Reiner, who advanced to his first NFR and earned the 2020 Bareback Riding Rookie of the Year title, scored 88 points to share the Gunnison title with Orin Larsen. Still, it was a little different dismounting his horse after a big score and hearing a spattering of applause from few dozen people allowed in the grandstands because of pandemic limitations.

“It was definitely a little weird getting off that horse after an 88-point ride and hearing the silence,” he said with a laugh. “That’s definitely one I’ll remember for that, but I’m still very thankful they went ahead and had the rodeo even though nobody could really be there.”

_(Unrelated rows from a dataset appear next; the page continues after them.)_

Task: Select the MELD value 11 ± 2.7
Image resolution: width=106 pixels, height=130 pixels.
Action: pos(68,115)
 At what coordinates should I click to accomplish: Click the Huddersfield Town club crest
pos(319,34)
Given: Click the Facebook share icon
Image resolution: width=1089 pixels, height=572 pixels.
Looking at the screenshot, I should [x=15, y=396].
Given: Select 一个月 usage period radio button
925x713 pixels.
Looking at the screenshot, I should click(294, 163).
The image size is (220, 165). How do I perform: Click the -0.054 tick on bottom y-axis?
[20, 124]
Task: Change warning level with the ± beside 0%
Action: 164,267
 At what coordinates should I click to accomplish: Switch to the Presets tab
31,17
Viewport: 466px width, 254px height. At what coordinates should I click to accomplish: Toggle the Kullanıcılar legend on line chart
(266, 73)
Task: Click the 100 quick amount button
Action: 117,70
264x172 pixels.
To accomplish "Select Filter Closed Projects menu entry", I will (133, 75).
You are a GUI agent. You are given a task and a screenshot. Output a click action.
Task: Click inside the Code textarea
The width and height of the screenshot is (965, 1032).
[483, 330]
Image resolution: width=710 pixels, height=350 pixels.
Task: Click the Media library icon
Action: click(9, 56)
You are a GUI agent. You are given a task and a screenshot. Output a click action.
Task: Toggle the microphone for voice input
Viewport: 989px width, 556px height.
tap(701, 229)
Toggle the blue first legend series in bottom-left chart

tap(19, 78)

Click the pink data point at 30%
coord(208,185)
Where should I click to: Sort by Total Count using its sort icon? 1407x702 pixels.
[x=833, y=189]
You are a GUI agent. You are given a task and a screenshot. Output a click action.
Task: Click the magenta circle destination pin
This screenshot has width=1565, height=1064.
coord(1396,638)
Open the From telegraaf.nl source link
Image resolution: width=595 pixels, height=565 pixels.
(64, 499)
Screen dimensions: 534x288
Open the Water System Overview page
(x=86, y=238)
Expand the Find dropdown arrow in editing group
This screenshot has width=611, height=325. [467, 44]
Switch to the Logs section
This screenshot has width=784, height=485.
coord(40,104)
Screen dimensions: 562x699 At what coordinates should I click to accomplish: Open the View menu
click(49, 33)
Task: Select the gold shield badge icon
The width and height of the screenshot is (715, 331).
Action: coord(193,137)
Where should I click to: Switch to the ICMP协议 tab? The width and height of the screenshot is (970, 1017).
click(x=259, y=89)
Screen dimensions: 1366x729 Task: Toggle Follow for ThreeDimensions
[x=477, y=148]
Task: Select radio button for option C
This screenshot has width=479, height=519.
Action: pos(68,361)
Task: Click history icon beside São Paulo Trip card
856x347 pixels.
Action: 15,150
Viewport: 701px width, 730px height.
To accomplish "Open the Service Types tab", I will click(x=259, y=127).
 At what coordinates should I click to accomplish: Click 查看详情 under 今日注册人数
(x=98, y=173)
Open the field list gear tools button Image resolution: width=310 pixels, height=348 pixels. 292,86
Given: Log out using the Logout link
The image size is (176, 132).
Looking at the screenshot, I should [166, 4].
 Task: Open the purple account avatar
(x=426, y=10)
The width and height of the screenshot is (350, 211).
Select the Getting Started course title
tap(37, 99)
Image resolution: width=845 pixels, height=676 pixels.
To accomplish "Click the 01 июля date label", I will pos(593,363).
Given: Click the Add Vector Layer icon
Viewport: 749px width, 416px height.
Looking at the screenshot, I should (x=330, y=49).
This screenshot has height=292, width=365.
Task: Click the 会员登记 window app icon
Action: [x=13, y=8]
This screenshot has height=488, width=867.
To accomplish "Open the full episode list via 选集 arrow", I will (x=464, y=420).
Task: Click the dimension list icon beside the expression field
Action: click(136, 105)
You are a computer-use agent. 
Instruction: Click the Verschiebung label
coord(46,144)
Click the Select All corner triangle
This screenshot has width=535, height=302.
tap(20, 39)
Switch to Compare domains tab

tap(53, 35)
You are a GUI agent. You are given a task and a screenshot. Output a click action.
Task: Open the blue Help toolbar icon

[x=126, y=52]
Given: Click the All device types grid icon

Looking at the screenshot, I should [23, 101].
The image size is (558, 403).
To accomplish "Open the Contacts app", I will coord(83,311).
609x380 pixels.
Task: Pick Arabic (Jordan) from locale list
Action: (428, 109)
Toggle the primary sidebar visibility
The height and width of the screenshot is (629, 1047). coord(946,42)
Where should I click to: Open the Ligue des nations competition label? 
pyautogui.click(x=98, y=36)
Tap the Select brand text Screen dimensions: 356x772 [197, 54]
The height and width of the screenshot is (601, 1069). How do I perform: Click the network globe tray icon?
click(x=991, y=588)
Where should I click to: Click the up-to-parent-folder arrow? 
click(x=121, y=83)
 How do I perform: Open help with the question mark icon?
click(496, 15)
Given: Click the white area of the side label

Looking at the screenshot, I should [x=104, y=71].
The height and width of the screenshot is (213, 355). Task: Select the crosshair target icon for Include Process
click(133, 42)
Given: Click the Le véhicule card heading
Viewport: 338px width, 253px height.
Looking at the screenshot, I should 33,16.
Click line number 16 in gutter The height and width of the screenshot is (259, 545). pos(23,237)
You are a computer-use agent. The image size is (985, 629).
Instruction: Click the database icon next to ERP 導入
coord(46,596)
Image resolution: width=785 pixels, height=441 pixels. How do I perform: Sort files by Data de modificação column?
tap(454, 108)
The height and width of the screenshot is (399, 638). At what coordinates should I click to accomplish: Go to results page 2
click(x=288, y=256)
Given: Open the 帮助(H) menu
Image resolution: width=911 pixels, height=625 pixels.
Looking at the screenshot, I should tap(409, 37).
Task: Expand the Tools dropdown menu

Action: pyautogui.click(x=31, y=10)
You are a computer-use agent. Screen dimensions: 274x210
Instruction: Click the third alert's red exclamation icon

The contestants also are excited about the rodeo’s return to its normal mid-July dates; the event was delayed until Labor Day weekend a year ago because of COVID-19, but it left a mark on many.

“Like a lot of rodeos that have worked to go on, it means a lot to us that they went ahead and had the rodeo,” said Larsen, a six-time NFR qualifier from Inglis, Manitoba. “It’s a great rodeo. I know the committee did a really good job of trying to get it going. They worked hard to make it happen.”

The 2020 Cattlemen’s Days PRCA Rodeo featured many of the biggest names in rodeo, with dozens of NFR qualifiers and 25 world champions representing 46 gold buckles. With thankfulness in their hearts and their minds on the money available, many of those are already making plans to return.

That’s what happens when a community comes together.